Changing attitudes in Ukraine
For many activists in Ukraine, such as Taya Gerasimova, the war caused a drastic transformation in both the way they work and in public attitudes towards women.
Gerasimova is one of the members of Women’s March Ukraine, a group that regularly organised women’s rights marches before the full-scale invasion. Their main goal at the time: getting Kyiv to ratify the Istanbul Convention, an international treaty requiring nations to actively combat domestic abuse
Once the war started, it quickly transformed into a humanitarian hub, responding to over 35,000 requests for aid, creating three new shelters and helping some 7,000 people find housing abroad.
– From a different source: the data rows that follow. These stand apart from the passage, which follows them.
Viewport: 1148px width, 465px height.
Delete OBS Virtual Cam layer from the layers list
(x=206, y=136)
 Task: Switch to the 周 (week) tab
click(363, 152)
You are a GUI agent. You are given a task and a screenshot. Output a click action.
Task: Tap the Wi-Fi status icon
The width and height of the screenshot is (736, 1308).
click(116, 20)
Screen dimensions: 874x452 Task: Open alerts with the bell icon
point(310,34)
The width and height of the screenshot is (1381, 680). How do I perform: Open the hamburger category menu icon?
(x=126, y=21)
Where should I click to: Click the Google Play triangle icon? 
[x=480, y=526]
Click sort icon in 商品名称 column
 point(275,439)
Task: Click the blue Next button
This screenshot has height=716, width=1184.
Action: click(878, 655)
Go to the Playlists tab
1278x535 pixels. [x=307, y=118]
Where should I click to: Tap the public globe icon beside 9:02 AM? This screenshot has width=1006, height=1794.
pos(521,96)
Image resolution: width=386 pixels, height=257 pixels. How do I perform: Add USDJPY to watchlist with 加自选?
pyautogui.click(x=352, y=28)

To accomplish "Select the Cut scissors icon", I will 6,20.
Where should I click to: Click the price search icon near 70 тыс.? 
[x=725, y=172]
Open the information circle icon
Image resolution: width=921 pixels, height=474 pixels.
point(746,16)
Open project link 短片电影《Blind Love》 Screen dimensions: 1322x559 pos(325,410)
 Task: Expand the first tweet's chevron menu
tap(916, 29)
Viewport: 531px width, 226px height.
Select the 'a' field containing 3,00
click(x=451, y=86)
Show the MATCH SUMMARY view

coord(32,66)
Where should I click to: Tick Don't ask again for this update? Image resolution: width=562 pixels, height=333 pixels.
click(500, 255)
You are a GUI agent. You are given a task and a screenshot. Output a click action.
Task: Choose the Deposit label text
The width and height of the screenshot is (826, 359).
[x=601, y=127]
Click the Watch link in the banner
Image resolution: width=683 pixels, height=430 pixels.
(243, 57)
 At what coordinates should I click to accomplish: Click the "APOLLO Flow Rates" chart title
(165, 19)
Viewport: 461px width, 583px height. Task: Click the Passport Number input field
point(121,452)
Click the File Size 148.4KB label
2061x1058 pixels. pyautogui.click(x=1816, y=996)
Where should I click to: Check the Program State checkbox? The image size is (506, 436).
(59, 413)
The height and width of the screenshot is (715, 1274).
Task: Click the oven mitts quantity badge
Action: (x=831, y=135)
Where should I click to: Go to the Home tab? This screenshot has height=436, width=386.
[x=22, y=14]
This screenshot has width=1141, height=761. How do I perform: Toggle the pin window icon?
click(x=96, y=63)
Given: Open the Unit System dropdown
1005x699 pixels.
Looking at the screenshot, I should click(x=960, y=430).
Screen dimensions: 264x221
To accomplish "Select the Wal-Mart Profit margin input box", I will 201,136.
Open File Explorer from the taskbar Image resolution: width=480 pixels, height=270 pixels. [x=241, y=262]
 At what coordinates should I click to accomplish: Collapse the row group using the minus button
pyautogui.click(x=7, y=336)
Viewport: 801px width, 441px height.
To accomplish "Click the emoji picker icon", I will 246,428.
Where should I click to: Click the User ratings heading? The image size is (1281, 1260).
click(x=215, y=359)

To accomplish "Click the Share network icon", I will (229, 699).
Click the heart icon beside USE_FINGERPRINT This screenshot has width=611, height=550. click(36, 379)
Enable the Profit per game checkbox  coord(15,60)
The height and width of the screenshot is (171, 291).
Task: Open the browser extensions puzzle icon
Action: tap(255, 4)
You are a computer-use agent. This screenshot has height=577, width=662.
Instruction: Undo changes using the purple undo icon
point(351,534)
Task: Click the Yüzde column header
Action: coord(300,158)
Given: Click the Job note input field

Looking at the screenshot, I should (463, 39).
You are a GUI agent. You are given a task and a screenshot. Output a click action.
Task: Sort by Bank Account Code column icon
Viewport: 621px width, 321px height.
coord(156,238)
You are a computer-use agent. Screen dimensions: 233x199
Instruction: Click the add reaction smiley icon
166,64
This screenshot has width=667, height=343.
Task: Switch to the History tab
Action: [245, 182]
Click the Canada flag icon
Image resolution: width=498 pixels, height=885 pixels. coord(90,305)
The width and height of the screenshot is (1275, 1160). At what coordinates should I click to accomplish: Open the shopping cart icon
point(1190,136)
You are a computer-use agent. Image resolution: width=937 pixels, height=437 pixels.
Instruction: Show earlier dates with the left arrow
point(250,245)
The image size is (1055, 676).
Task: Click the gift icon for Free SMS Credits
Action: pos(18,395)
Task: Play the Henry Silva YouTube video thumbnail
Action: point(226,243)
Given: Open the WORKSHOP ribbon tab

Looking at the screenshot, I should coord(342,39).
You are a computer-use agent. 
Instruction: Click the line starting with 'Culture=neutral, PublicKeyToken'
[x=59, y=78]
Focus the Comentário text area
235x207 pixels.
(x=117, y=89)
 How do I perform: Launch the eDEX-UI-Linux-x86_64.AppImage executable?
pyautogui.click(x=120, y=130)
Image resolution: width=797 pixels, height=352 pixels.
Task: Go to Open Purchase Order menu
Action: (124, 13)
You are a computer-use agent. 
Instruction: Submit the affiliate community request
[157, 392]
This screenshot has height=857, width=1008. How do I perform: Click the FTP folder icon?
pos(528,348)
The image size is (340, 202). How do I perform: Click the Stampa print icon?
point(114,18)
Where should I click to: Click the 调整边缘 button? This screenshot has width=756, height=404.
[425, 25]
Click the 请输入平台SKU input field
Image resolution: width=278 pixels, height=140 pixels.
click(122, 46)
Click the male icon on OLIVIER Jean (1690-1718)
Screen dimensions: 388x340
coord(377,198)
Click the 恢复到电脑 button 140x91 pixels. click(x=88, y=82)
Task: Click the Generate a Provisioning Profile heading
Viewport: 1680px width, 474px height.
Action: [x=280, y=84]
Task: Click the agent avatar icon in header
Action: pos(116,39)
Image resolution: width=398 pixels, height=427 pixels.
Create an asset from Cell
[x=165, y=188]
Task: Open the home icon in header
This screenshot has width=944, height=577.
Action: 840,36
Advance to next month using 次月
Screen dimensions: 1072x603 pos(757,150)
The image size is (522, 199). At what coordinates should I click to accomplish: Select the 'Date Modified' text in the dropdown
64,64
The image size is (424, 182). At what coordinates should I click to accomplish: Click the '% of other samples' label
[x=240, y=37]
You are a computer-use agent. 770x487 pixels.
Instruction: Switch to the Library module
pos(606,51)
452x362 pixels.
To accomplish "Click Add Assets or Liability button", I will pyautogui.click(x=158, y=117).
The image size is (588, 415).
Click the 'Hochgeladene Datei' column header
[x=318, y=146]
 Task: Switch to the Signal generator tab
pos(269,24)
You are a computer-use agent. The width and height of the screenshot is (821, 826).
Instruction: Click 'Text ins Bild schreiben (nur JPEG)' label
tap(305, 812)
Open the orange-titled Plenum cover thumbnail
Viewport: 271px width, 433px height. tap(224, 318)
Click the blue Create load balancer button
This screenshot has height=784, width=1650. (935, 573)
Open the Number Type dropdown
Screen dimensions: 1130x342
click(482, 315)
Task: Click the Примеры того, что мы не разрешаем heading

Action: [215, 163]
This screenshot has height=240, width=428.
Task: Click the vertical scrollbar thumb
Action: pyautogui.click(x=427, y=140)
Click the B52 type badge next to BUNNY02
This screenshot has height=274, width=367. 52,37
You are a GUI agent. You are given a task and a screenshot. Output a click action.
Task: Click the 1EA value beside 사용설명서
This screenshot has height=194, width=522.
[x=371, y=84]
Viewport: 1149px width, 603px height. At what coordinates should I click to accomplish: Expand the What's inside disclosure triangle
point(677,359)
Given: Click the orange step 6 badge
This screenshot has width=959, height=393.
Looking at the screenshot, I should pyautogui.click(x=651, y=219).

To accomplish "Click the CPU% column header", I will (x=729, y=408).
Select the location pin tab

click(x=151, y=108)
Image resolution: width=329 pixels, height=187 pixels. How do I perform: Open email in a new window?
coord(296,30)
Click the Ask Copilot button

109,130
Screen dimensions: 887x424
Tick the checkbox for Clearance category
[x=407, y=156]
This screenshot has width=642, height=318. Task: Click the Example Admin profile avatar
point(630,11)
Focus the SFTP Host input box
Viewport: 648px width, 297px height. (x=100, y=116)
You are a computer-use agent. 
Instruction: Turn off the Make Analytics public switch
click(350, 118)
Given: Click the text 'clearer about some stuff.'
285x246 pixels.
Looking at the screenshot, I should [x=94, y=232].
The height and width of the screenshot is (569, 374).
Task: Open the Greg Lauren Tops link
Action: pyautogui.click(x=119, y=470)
But while Gerasimova described women as “the most vulnerable group in Ukraine” – especially if they are taking care of a lot of children, the elderly or people with disabilities – she added that she has also witnessed a shift in sexist attitudes over the past year.
In 2018, 29% of people responding to a survey by the Ukrainian NGO Insight agreed with the statement: “Women should always obey their husbands.”
In 2022, that number dropped to 8%. A similar thing happened when it came to other questions, such as «A woman should perform all domestic work and be a good housewife in any case» – with 43% of respondents agreeing to the statement in 2018 and just 2% doing the same in 2022.
That change, according to Gerasimova, is in part because “women became a little bit more visible in social life [during the war]. There are a lot of women volunteers now, women joining the army and volunteering for humanitarian aid,” she said.
Another reason, she argued, is that organisers started to say, “if we oppose Russia, we have to also oppose these old traditional values.”
And she added that instead of moving towards “Russian values,” the public should move in the opposite direction towards “gender equality and European values.”